=== STUDY MATERIAL ===

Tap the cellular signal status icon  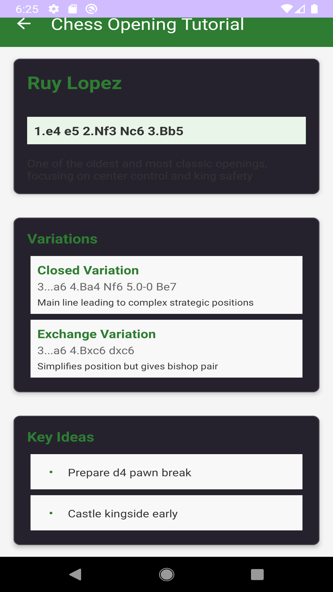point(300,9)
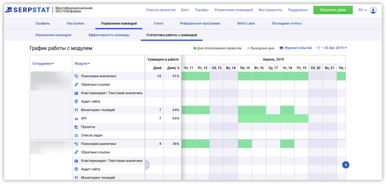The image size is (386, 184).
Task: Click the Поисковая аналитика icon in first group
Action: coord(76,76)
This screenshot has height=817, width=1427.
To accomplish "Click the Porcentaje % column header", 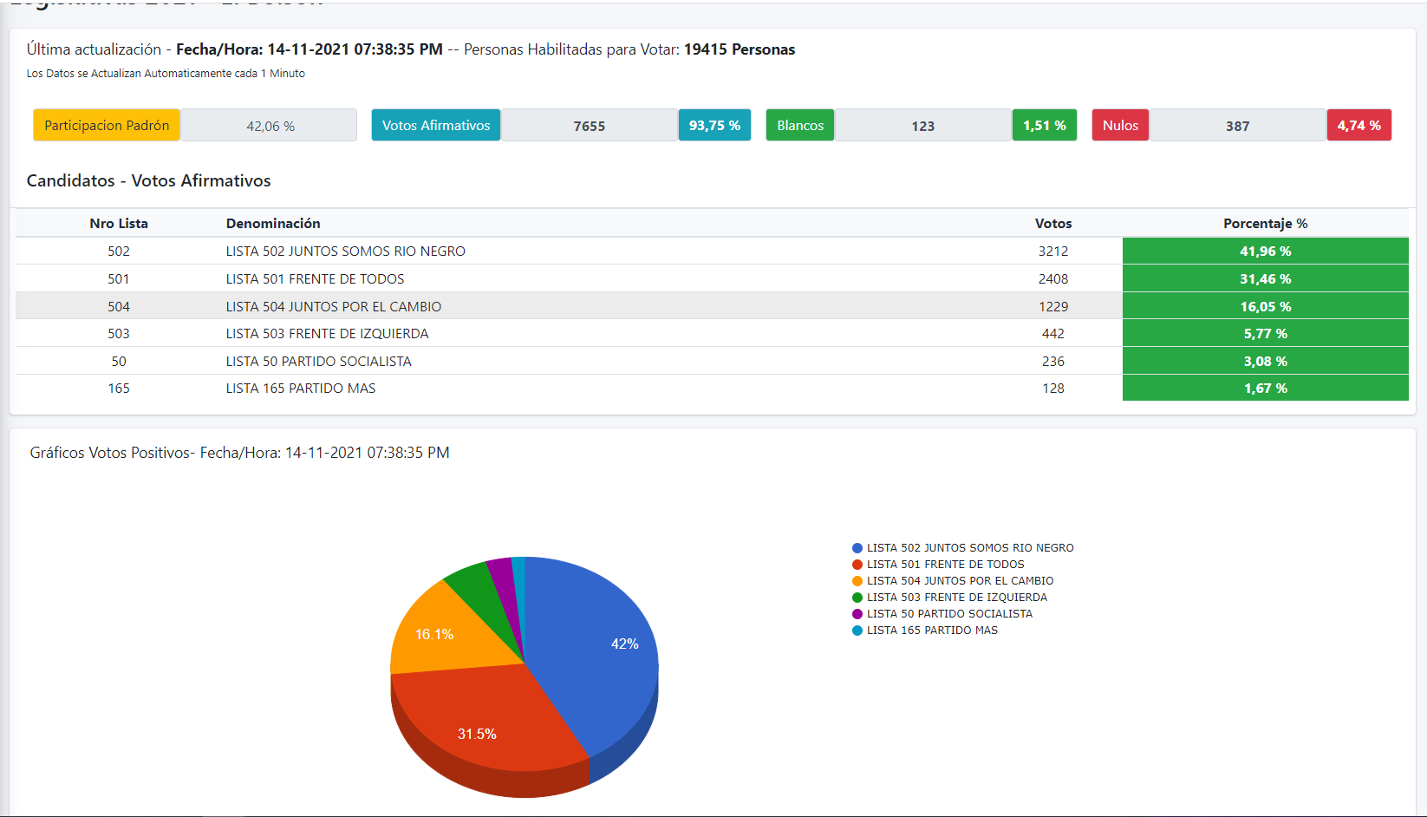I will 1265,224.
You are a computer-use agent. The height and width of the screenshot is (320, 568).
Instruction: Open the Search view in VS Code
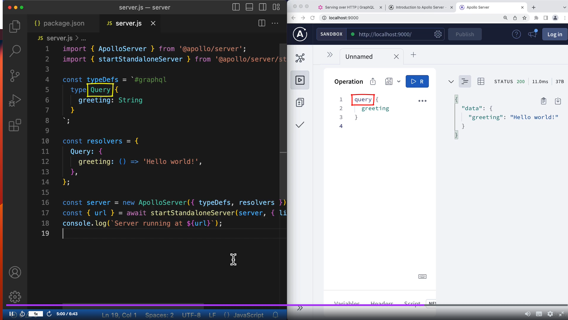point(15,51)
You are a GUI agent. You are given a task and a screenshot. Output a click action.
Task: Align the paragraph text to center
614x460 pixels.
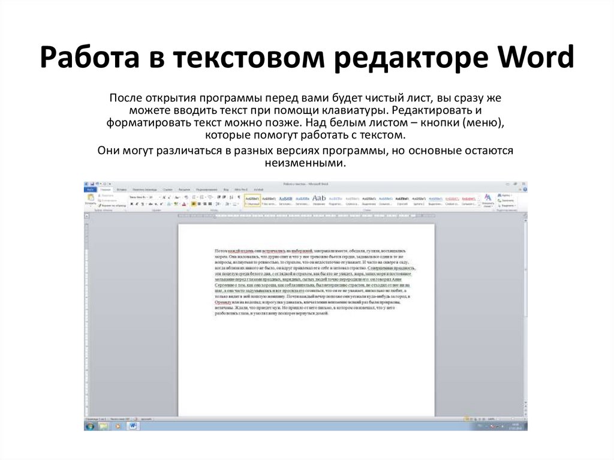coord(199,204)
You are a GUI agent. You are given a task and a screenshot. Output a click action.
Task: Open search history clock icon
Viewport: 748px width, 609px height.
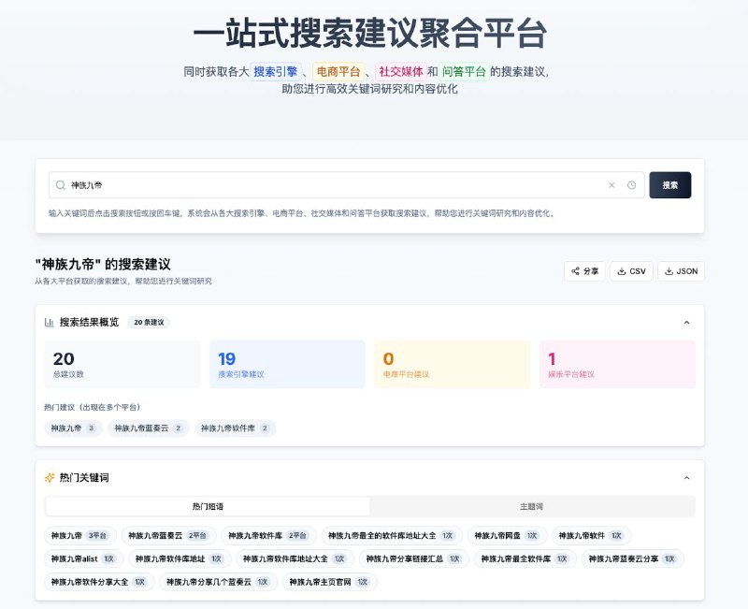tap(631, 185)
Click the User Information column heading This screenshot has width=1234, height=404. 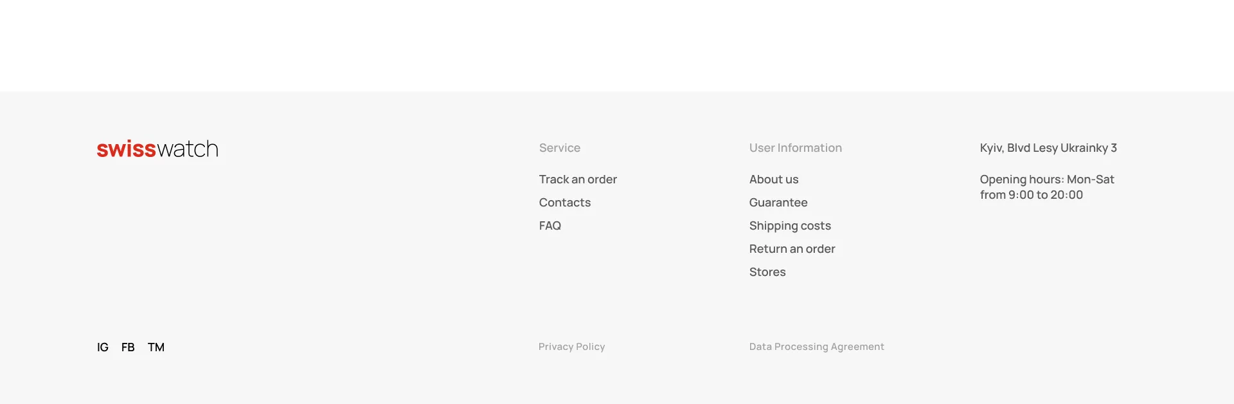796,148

===
=== STUDY MATERIAL ===

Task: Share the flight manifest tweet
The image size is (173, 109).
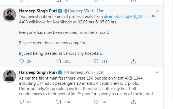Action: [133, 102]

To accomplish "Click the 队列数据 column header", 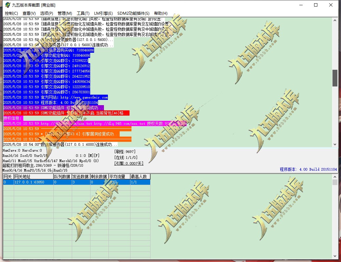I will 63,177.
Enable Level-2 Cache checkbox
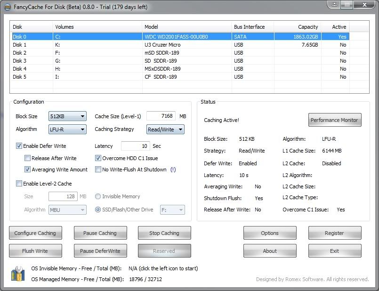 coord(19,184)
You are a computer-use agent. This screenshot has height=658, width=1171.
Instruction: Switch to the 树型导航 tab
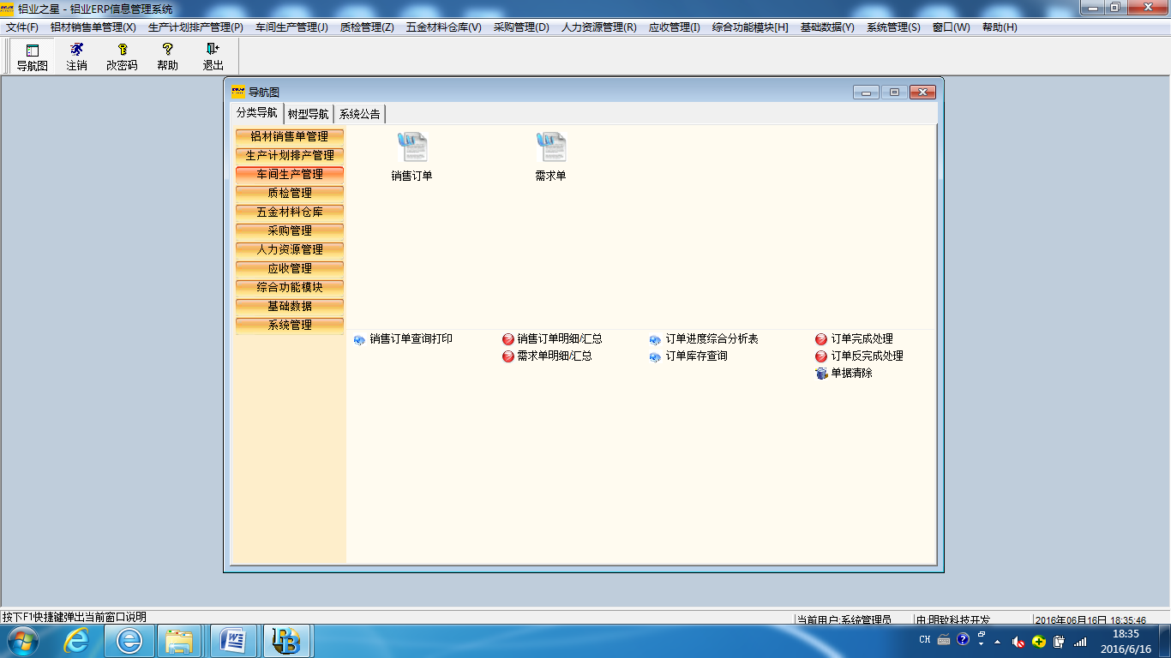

===
=== STUDY MATERIAL ===

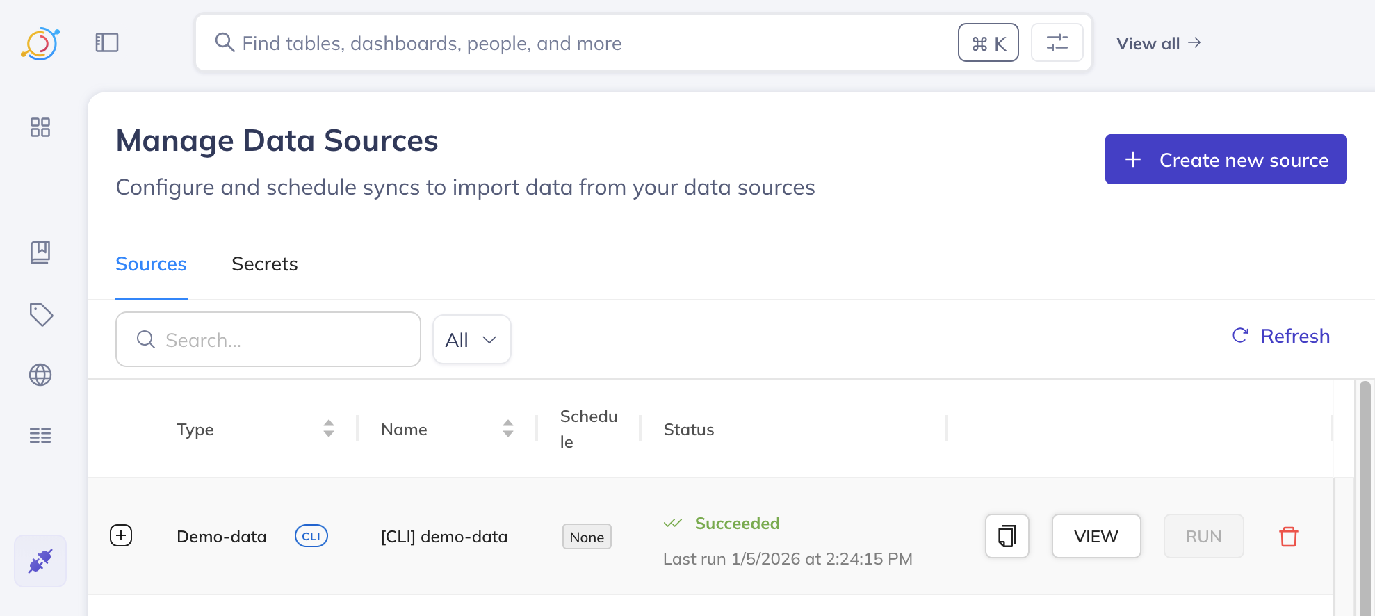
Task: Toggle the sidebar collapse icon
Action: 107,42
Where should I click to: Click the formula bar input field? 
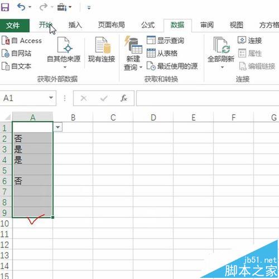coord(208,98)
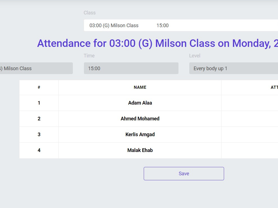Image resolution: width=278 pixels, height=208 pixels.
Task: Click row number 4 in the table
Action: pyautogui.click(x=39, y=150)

===

_HOW TO COMPLETE THIS TASK_
Please say how many lines of the records contain the word "computer", giving the number by itself.

_PROBLEM SOLUTION_
2